→ Action item
Looking at the data below, state how many lines contain "each". No other words are wanted.

→ Records supplied
● ● ● ● ●

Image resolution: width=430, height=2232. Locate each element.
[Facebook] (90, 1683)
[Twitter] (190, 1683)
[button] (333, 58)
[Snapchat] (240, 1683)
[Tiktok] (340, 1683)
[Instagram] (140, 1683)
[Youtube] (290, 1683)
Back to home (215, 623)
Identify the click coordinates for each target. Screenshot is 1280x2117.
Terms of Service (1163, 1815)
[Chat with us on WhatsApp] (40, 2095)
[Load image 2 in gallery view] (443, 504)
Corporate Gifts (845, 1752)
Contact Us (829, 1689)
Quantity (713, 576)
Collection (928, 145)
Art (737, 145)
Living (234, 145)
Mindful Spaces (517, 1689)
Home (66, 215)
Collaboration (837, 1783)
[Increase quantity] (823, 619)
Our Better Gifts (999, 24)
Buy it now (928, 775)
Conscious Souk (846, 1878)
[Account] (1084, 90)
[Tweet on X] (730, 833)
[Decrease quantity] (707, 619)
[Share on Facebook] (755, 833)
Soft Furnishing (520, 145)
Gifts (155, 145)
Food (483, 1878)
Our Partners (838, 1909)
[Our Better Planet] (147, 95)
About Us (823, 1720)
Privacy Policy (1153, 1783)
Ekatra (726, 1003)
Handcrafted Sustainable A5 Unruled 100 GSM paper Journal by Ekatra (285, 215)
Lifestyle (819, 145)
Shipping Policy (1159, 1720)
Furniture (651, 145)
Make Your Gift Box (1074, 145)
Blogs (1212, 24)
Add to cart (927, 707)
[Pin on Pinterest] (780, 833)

● ● ● ● ●

→ Answer to this exercise
2